The Golem and the Djinni. Helene Wecker
from a woman passing between two men …
… this sixty-lettered Name of God is especially useful, though it is not to be uttered during the month of Adar …
Page after page, the secrets of long-dead mystics laid themselves before him. Many were irredeemably lost save for a few brief words, but some were whole and undamaged, and others were tantalizingly close to complete. This was the knowledge forbidden to all but the most pious and learned.
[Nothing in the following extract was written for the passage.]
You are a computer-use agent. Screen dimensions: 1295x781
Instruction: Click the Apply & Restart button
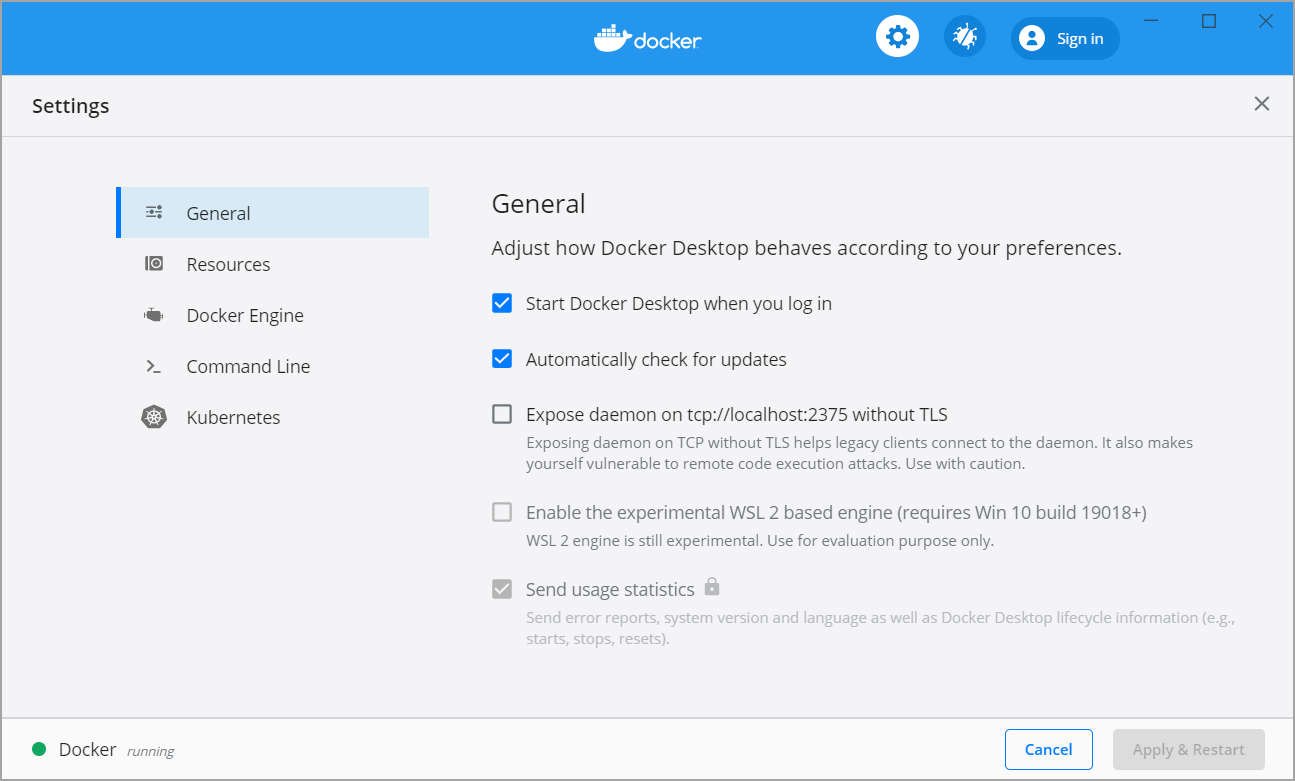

His teachers had once hinted that wonders such as these would someday be his; but they’d denied him even the briefest glimpse, saying he was still far too young. To utter a charm or an exorcism or a Name of God without purity of heart and intention, they’d said, would be to risk one’s soul to the fires of Gehenna.
But for Schaalman, the fires of Gehenna had long been a foregone conclusion. If that was to be his end, then he would make the most of the meantime. Some influence, divine or demonic, had led him to this place, and had placed unutterable mysteries in his hands. He would take that power, and he would use it to his own ends.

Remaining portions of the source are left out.